Welcome to The Tassel, FREOPP’s newsletter on higher education policy, written by senior fellow Preston Cooper. Each month, The Tassel dives into our latest work on higher education, along with a handpicked selection of research and articles from around the web that we think are worth your time. To manage your subscription preferences, visit your Substack settings.
If you’d told me three years ago that college accreditation reform would become a presidential campaign issue, I would have raised an eyebrow. But here’s Florida Governor Ron DeSantis during his campaign launch last month:
“Some of the problems with the university and the ideological capture — that didn’t happen by accident, you can trace back all the way to the accreditation cartels. Well, guess what? To become an accreditor, how do you do that? You’ve got to get approved by the U.S. Department of Education. So we’re going to be doing alternative accreditation regimes.”
Former President Donald Trump has also hammered the accreditation issue. From a recent speech:
The accreditors are supposed to ensure that schools are not ripping off students and taxpayers, but they have failed totally. When I return to the White House, I will fire the radical Left accreditors that have allowed our colleges to become dominated by Marxist Maniacs and lunatics. We will then accept applications for new accreditors who will impose real standards on colleges once again and once and for all.
While the culture-war aspects of the accreditation issue are beyond the scope of this newsletter, Trump and DeSantis’ interest in “alternative accreditation regimes” is welcome for other reasons: accreditors, by and large, are failing to protect students from colleges that leave them financially worse off.
College accreditation fails to guarantee good outcomes
The federal government disburses over $100 billion in college aid every year, but it outsources the task of determining which schools should be eligible for that aid to third-party agencies: accreditors. Accreditation is difficult to secure. Earning recognition from an accreditor takes years and costs over $300,000. This is a prohibitive barrier to entry for many colleges that might otherwise compete with incumbent schools.

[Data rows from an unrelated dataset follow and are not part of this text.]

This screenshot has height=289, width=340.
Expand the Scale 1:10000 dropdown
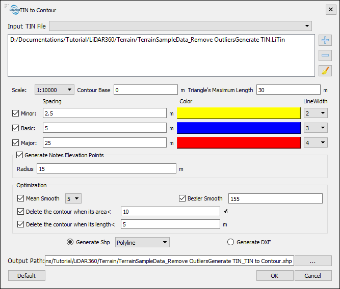coord(55,90)
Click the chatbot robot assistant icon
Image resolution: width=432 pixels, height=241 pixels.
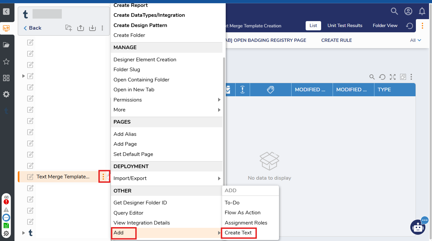[x=418, y=227]
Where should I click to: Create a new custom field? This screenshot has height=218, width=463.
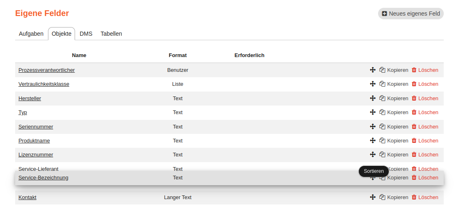(x=411, y=14)
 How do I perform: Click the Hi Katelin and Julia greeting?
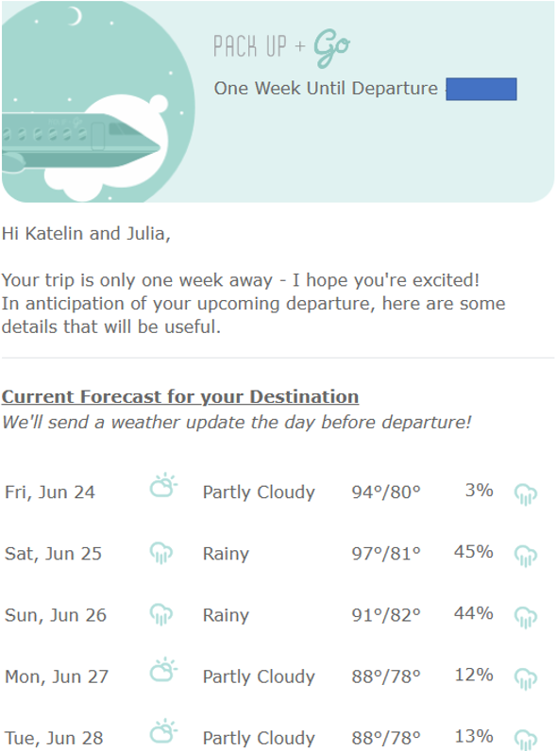tap(86, 234)

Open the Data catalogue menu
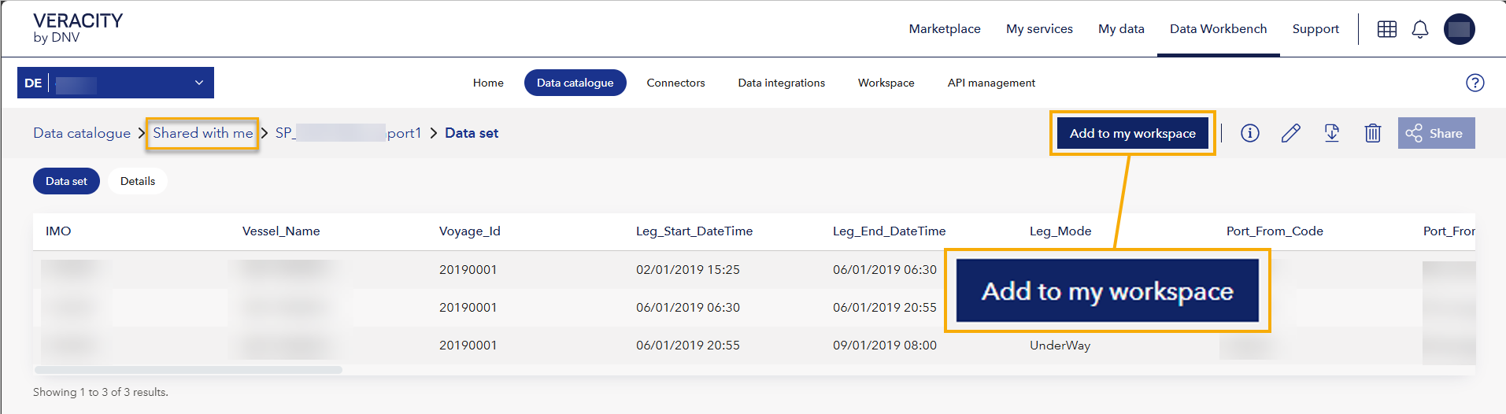[575, 83]
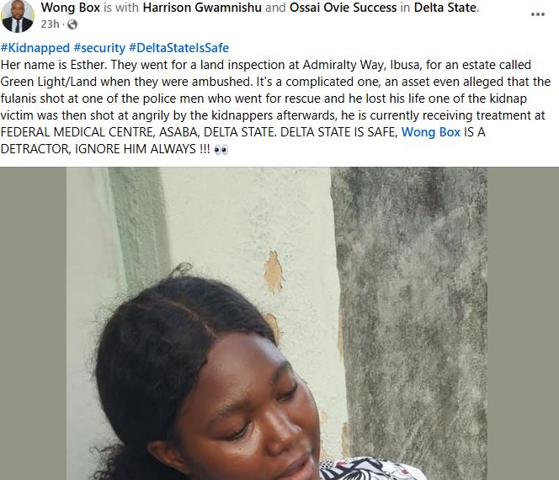Click the blue Wong Box mention in caption
559x480 pixels.
coord(429,131)
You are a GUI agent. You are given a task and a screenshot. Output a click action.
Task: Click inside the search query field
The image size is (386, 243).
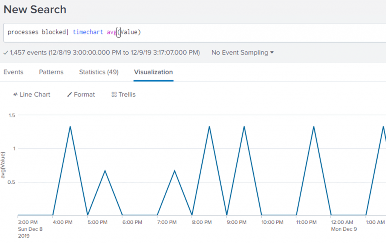pos(245,32)
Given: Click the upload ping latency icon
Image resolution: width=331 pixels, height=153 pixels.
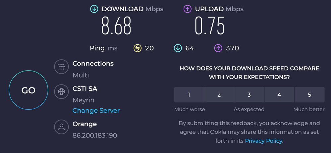Looking at the screenshot, I should click(x=218, y=48).
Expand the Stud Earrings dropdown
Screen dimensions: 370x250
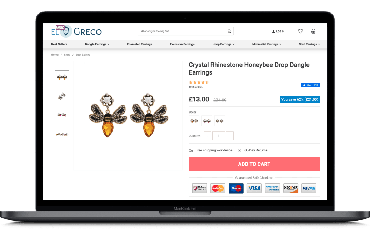click(309, 44)
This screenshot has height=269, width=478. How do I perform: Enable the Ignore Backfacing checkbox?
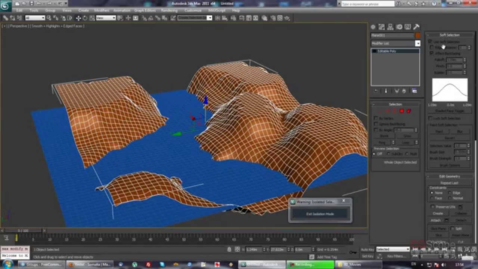coord(376,124)
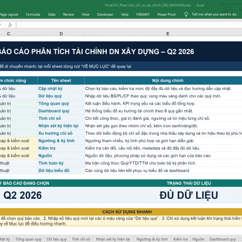Open the Formulas ribbon tab

tap(33, 15)
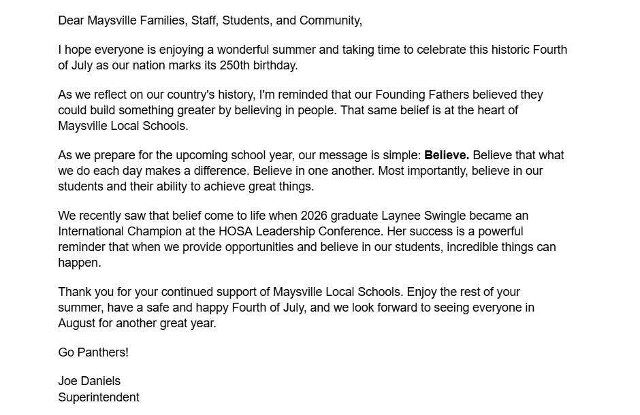
Task: Click the signature name Joe Daniels
Action: click(89, 381)
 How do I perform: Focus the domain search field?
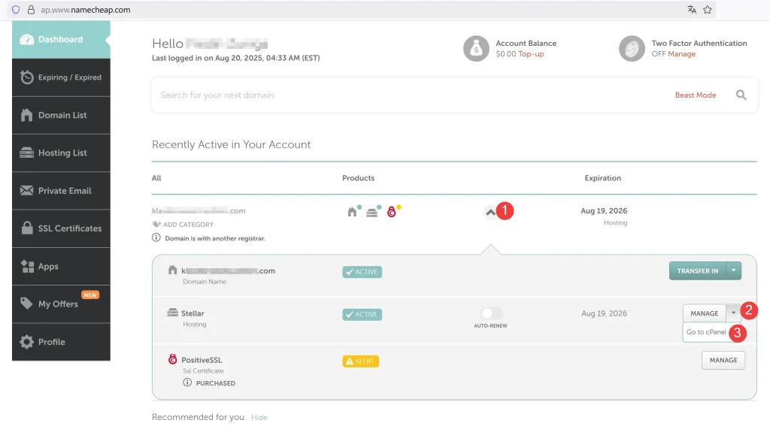tap(413, 95)
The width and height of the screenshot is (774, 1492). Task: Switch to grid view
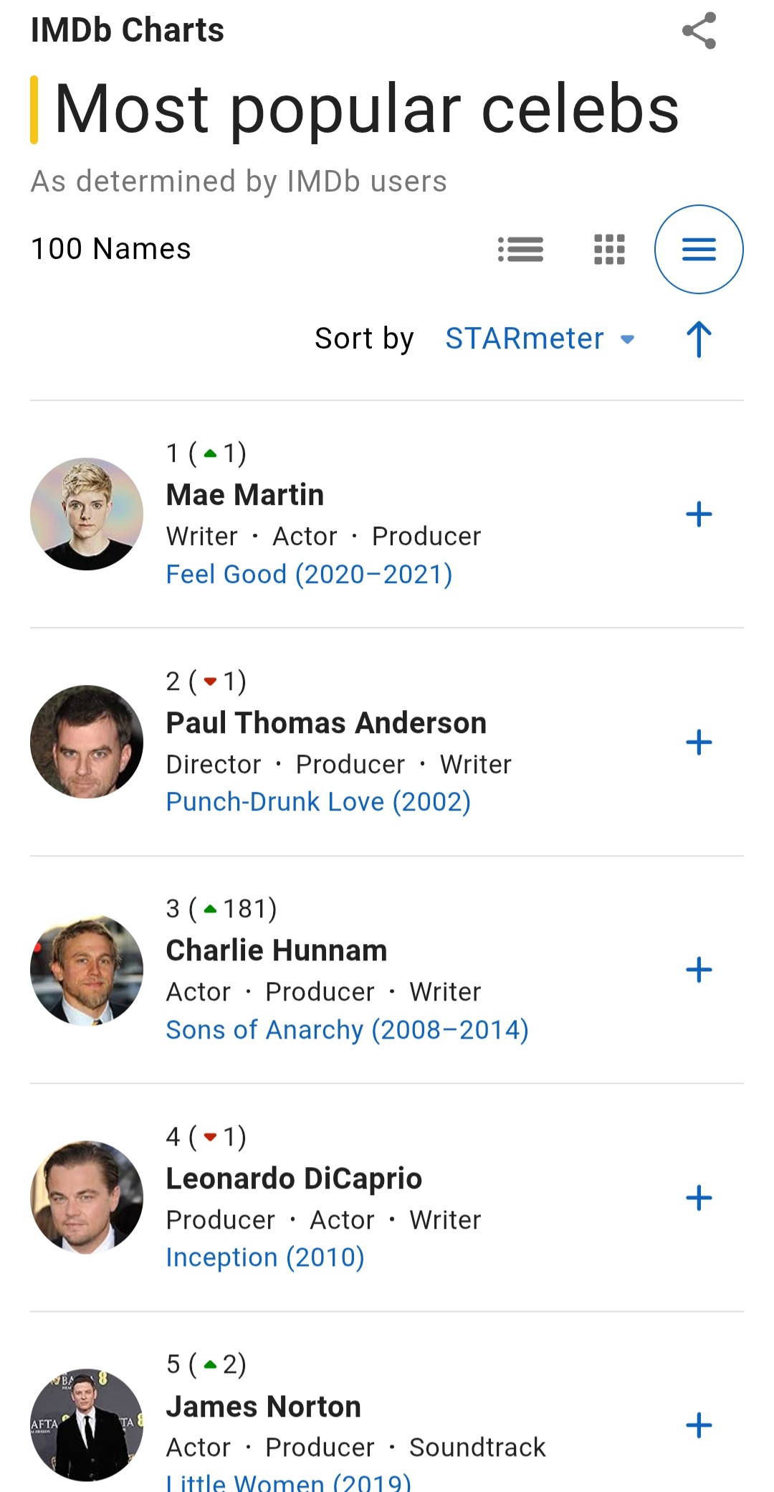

The costs associated with accreditation might be worth it if accreditors protected students from low-quality programs. But in a new issue brief for FREOPP, I show that every single accreditor has given the thumbs-up to hundreds of programs that fail to make students economically better off.
FREOPP has estimated return on investment (ROI) for over 60,000 degree and certificate programs at federally funded (and thus accredited) institutions. ROI is defined as the benefits of a college degree (the increase in lifetime earnings) minus the costs (tuition, time spent out of the labor force, and the risk of dropping out).
At each of the six “regional” accreditors, which oversee most four-year schools, at least 25 percent of bachelor’s degree programs are negative-ROI—meaning the average student can expect to be worse off, financially, for having enrolled. Outcomes are even worse for accreditors overseeing less-than-four-year schools. At four of these so-called “national” accreditors, more than 40 percent of subbaccalaureate programs leave their students worse off.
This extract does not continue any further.